#### Provided passage
The approach is simple, and that is not to approach at all. The entire goal here is to appear to be the guy that does not need to use personal ads to begin with. The only reason you're chasing and sending out so many e-mails instead of receiving them is because you're not doing this effectively. There is no reason why an average to slightly above average looking guy has to do all of the work here. I'll get into this soon, but first let me begin with the crucial linchpin in making my whole approach work for you:

Never use sites that require fees to contact other members.

There are several reasons for this. For starters, over the years I've discovered that the best women to be found online are not the ones placing personal ads at all. A large number of fairly attractive, successful and educated women love to browse men's ads if for no other reason than the tragic comedy of it all, never participating, and they often do this while bored at work. It just so happens that free personals sites are often most saturated with poor souls placing absolutely horrible ads while simultaneously being the easiest to access and browse through.

These are the women I target when I place an ad, and these free personals sites are where I find most of them knowing it is very easy for them to contact me. While twice as many men are chasing and competing with each other over half as many women's ads, I'm pulling in the best ones with with very little competition at all. I don't have to write to them to gain their interest because I already have it. All I have to do is maintain my first impression in responding and everything is offered to me: pictures, phone numbers and dates. Often I get at least one or two and sometimes all three before I even get a chance to respond. If they aren't writing to me? Who cares? I'm out there in the real world and it makes no difference to me anyway.

Free sites also offer another advantage, and that is contrast. With so many bad ads from bizarre and desperate men who flock to these free services, my ad and picture always pop out as unique in many ways. In summation, free sites allow you to 1) Find your target group 2) Stand out better so they notice you, and 3) Allow them to easily contact you. So from here, I'll get into the content of my ads and the picture guidelines I use to take these advantages and put them to best use.


Let me begin with pictures, as they are usually the first thing noticed in any ad. Take all of those pictures of yourself with your shirt off and trash them. You're not a male model, and if you do look like one, you just put yourself into the horn-dog/spam category. The ones where you took your digital camera and snapped a shot of yourself in the mirror or with your arm stretched out, toss those too. While you're at it, get rid of the web cam shots as well. Only use pictures of yourself that were taken by other people. If you don't have any, get some. At the very least use the timer option on your camera. Do not pose. Leave the social proof for real life. Have a clear face shot. This is fundamental sh-t, so I'm going to leave it at that.

#### Description of the task
Repeat word for word the stretch of the personal-ads advice that begins with "Let me begin with pictures, as" and stops after "it at that.".

#### Information supplied
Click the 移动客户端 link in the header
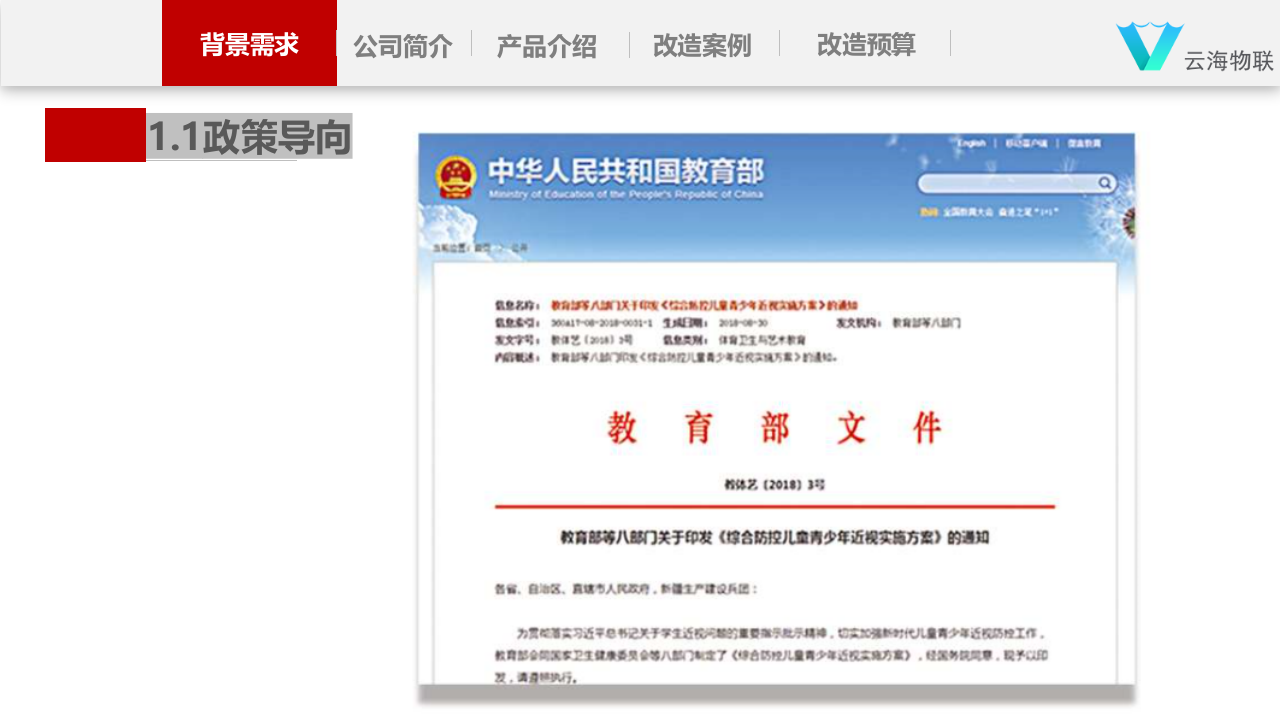1280x720 pixels. [x=1027, y=143]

#### Solved problem
Let me begin with pictures, as they are usually the first thing noticed in any ad. Take all of those pictures of yourself with your shirt off and trash them. You're not a male model, and if you do look like one, you just put yourself into the horn-dog/spam category. The ones where you took your digital camera and snapped a shot of yourself in the mirror or with your arm stretched out, toss those too. While you're at it, get rid of the web cam shots as well. Only use pictures of yourself that were taken by other people. If you don't have any, get some. At the very least use the timer option on your camera. Do not pose. Leave the social proof for real life. Have a clear face shot. This is fundamental sh-t, so I'm going to leave it at that.